Tissue distribution of the CRABP2 gene has primarily been studied using mouse models. During embryonic development, CRABP2 is present in tissues throughout the body in a more diffuse pattern than CRABP1. CRABP1 is more isolated to specific regions, though it does appear in higher concentrations. CRABP1 and 2 often overlap in tissues.

CRABP2 gene expression is abundant in the trunk and hindbrain (and to a lesser extent the forebrain), but are present in other areas of the body. Structures such as the limbs, hindbrain and cranial neural crest cells have been shown to be excessively sensitive to high levels of retinoic acid. Rhombomere segmentation in the hindbrain and the development of cranial ganglia V, VII, VIII, IX, and X also appear to be partially dependent on CRABP2 expression. CRABP2 is abundant in the dorsal part of the limb during development.
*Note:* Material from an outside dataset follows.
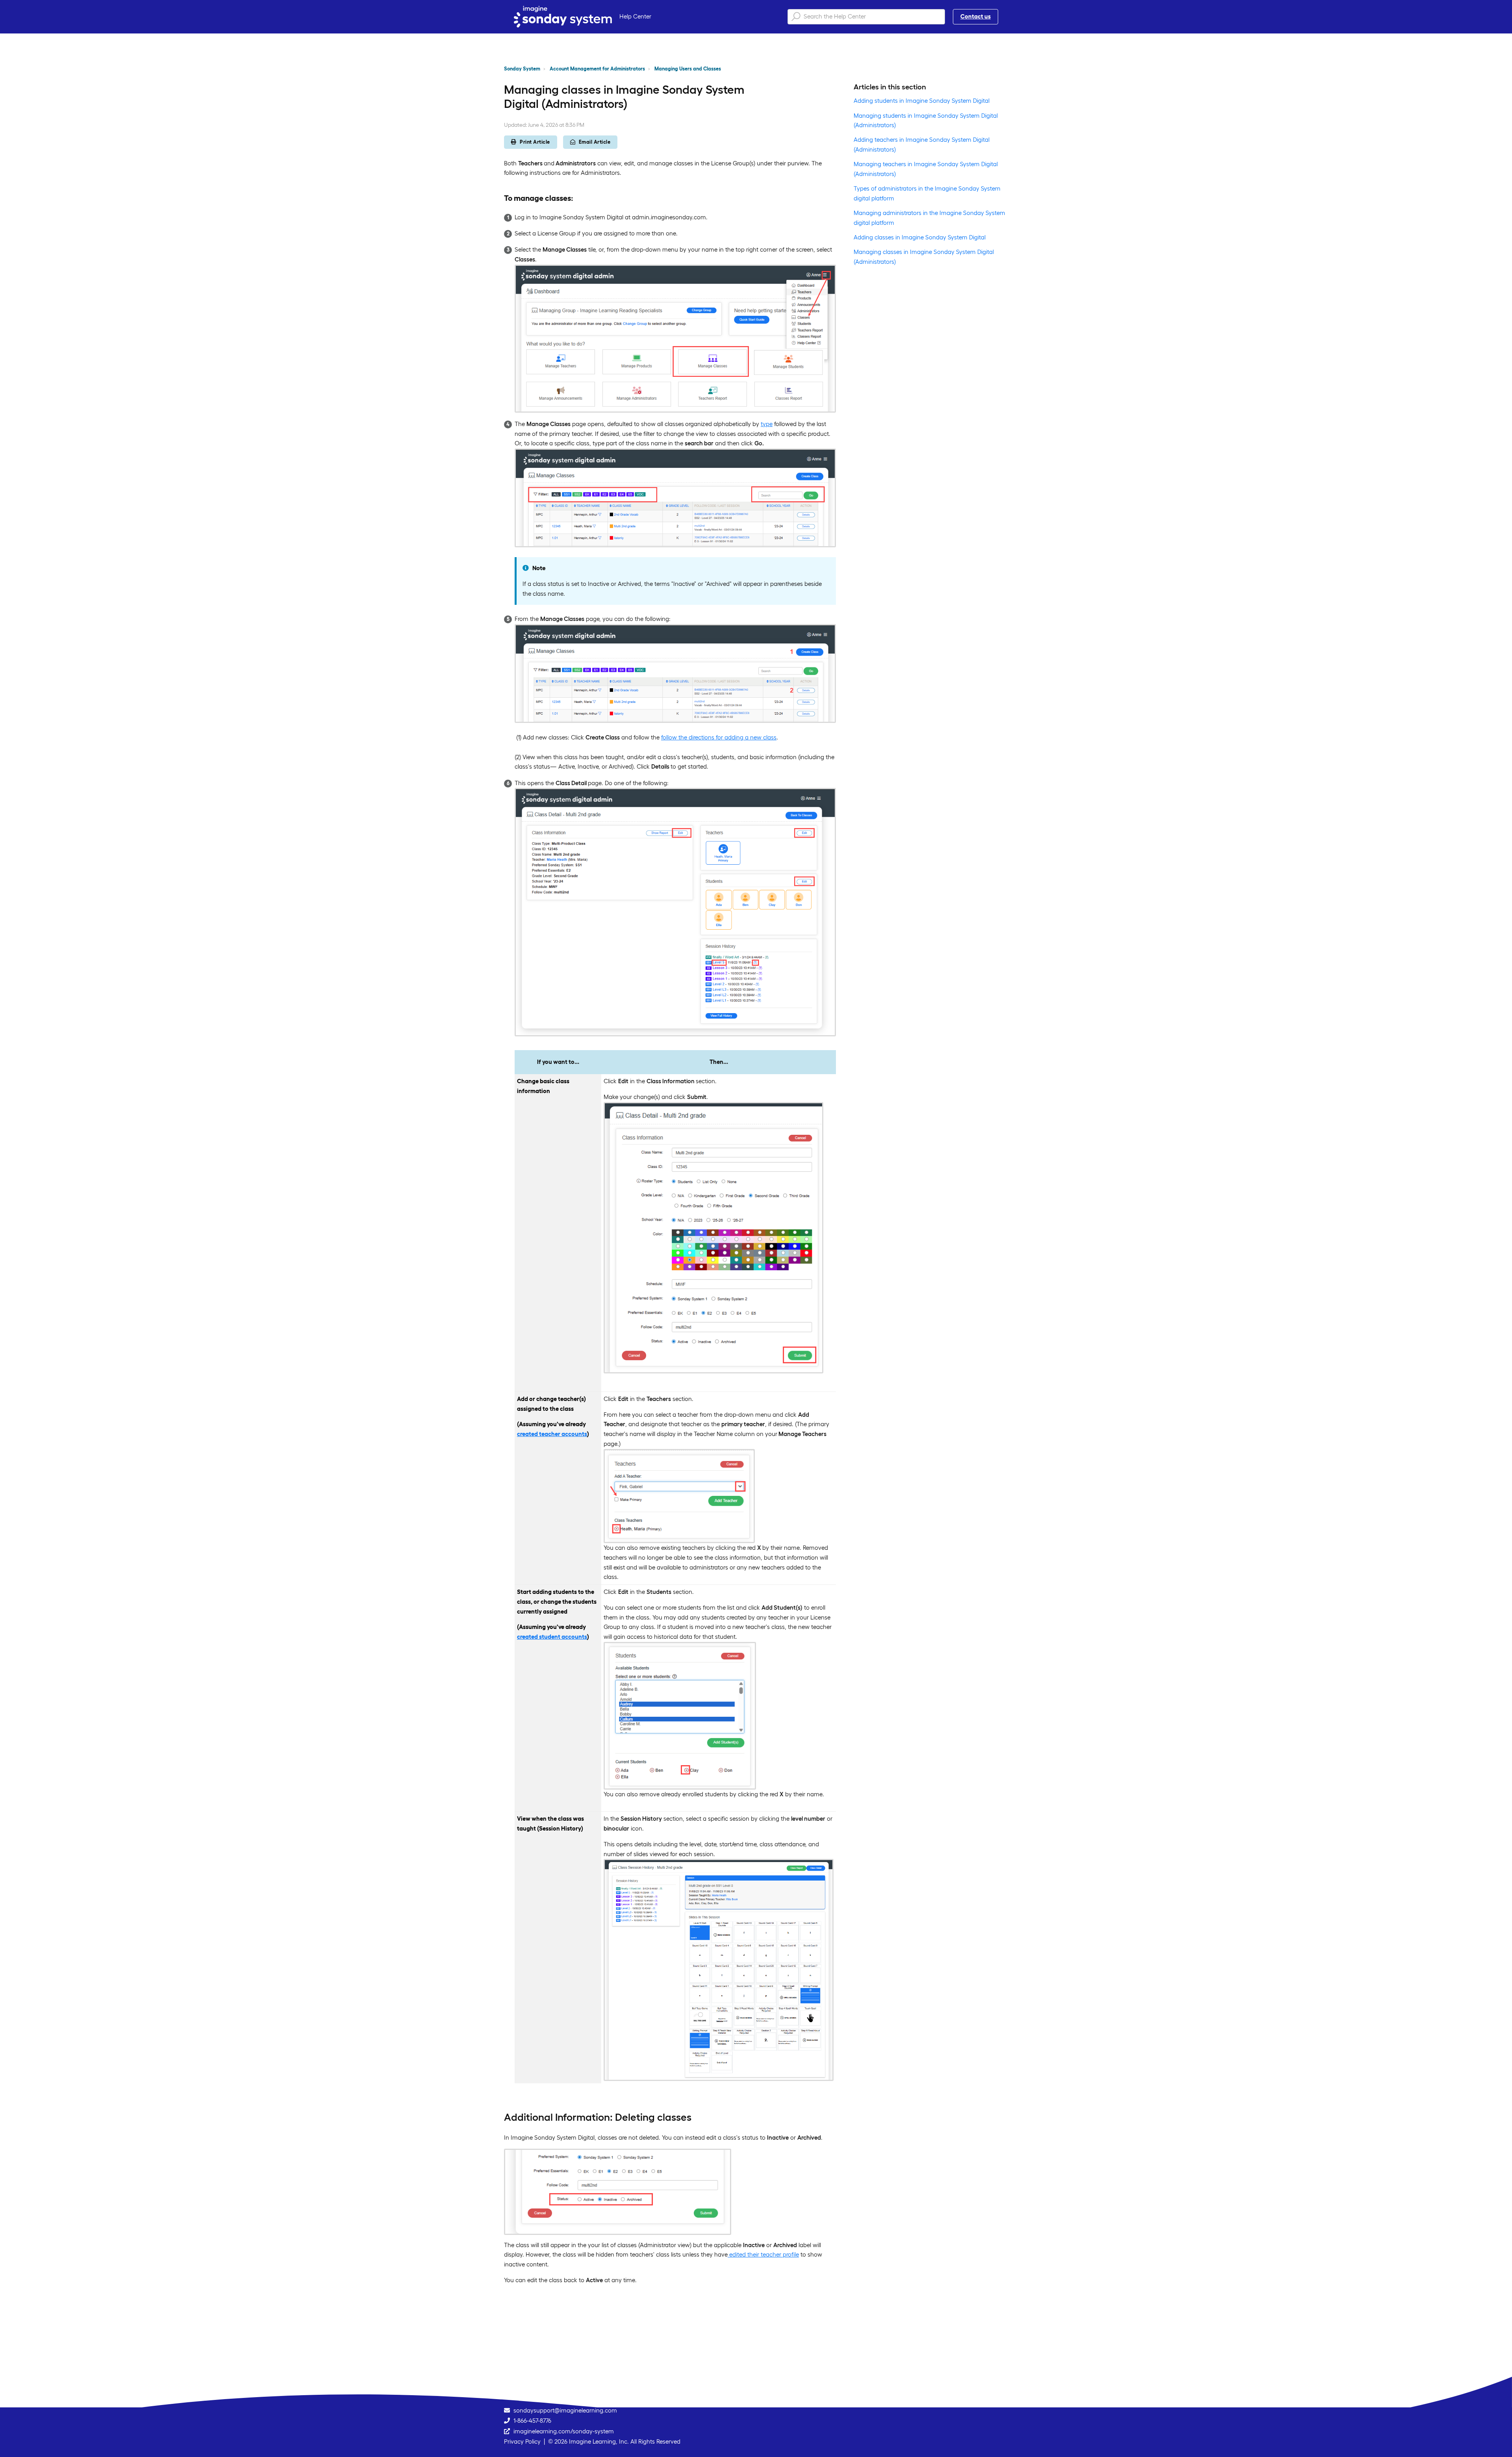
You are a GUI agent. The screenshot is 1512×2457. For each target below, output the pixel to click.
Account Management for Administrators (597, 69)
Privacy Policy (522, 2441)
CRABP2 genes are also expressed in structures that are less sensitive to retinoid levels throughout the body during embryonic development. These structures include the pharyngeal pouches, foregut, midgut, mandibular and frontal mesenchyme, developing muscle, interdigital mesenchyme, the urogenital system, optic vessels, and inner ear sensory epithelium.

== Defects ==

Vitamin A deficiency in mice has been shown to cause problems with spermatogenesis, irregular estrous cycles, changes in the uterine epithelium and reproductive failure ending with fetal death and reabsorption.

Tissues with CRABP2 can be sensitive to high levels of retinoic acid which may cause defects in the development of those tissues.

Mice with the GRABP2 gene deactivated had polydactyly 45% of the time, but otherwise were "essentially normal".

== Interactions ==

CRABP2 has been shown to interact with Cyclin D3.